Tepat saatnya bagi Haris, Dhimas, dan Damar untuk kembali diam dan berhenti bicara. Namun sial bagi Jauzan mood maker Narendra, yang kala itu justru begitu semangat bernyanyi dan menciptakan koreonya sendiri.

Bisa talak tilu, talak tiluUUUUUUUUU~~ IHIY!! DEMEN NIH GUE BEGINI NIH! ACA ACA NEHI NEH—

Ucapannya terhenti ketika merasakan dirinya ditarik ke depan oleh seseorang. Ojan sempat terpaku dan kebingungan, namun detik berikutnya ia menyadari bahwa yang menariknya adalah Pak Asep. “Eh, Pak, Pak! Saya senam di barisan aja, Pakkk!!!”

“Nggak ada! Kamu dari tadi joget nggak karuan di barisan, mending kamu di depan aja sini pimpin teman-teman yang lain!” balas Pak Asep.

“YA ALLAH, PAKK! Tadi Dhimas sama Haris juga loh?! Kok saya doang sihh?” protes Ojan.

“Udah sini kamu di depan! Bapak liatnya kamu doang yang bercanda!”

“PAK SAYA DI BARISAN AJA PAK, SAYA MOHON INI MAH! WEH TOLONGIN DONG LU NGGAK SETIA KAWAN BANGET?!”

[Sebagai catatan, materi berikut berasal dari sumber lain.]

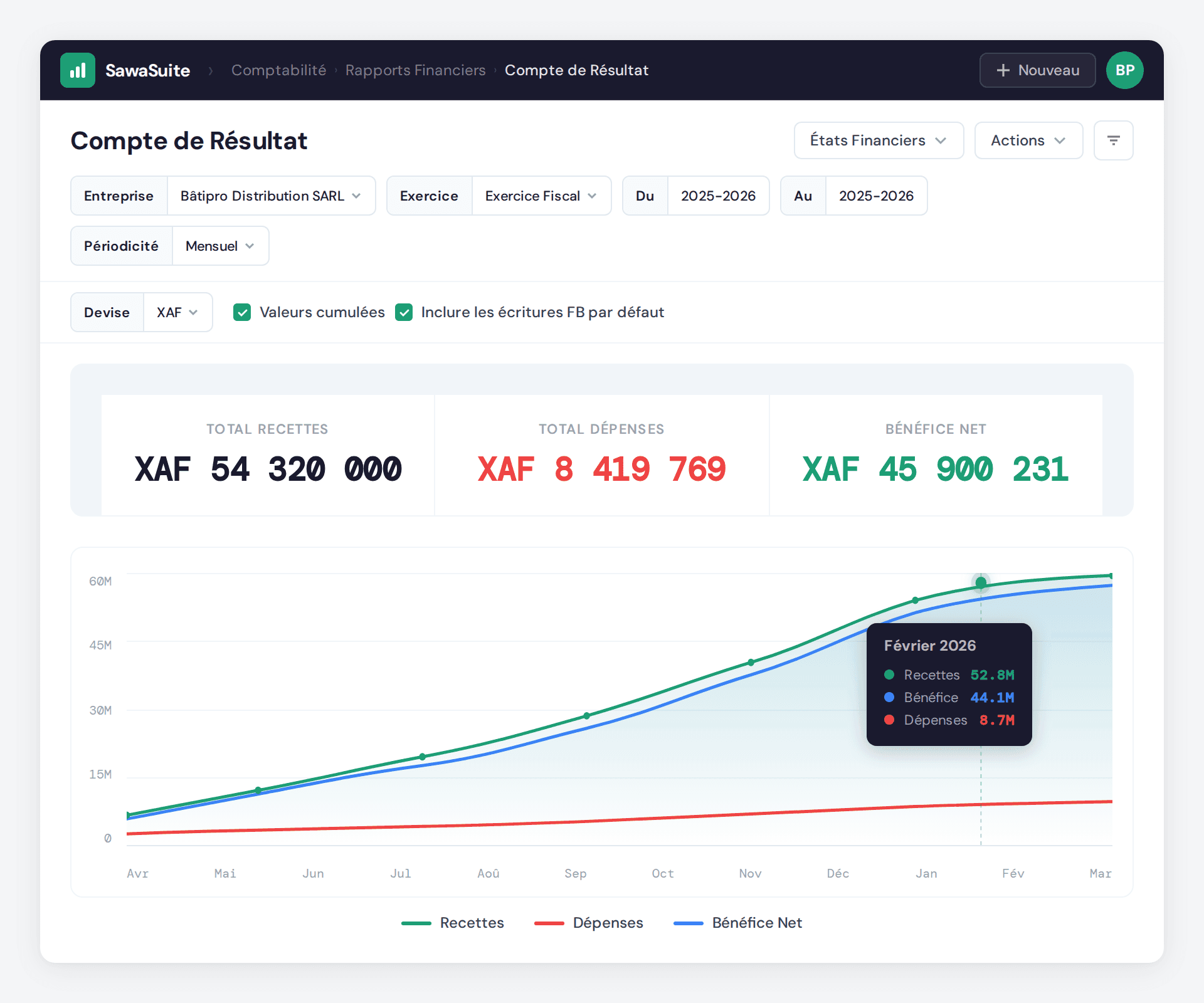The height and width of the screenshot is (1003, 1204).
Task: Open the Actions menu
Action: pos(1028,140)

Kala itu, Dhimas, Damar, dan Haris hanya tertawa terbahak-bahak sembari melambaikan tangan pada Ojan yang masih terus digeret ke depan oleh Pak Asep. Ketiganya yakin setelah ini Ojan pasti akan ngambek, namun mereka tak ambil pusing. Sebab itu tak akan berlangsung lama, Ojan akan langsung kembali pada suasana hati yang baik ketika diiming-imingi traktiran.

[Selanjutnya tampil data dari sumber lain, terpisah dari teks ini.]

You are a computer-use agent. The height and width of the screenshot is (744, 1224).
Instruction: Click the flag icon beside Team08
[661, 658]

Setelah lelah tertawa, Haris menghela napasnya. Ia pun melanjutkan mengikuti gerakan senam di sebelah Dhimas akibat Ojan harus ke depan. Sesekali tawa Haris meluncur melihat Ojan yang meskipun sudah dipajang di depan, gerakannya masih suka dibuat main-main akibat kekesalannya digeret ke depan oleh Pak Asep.

Namun hari itu Haris bersyukur, kembalinya ia ke sekolah dimulai dengan cerita yang dapat dikenang dengan baik. Memang benar kata orang-orang, it's good to be back.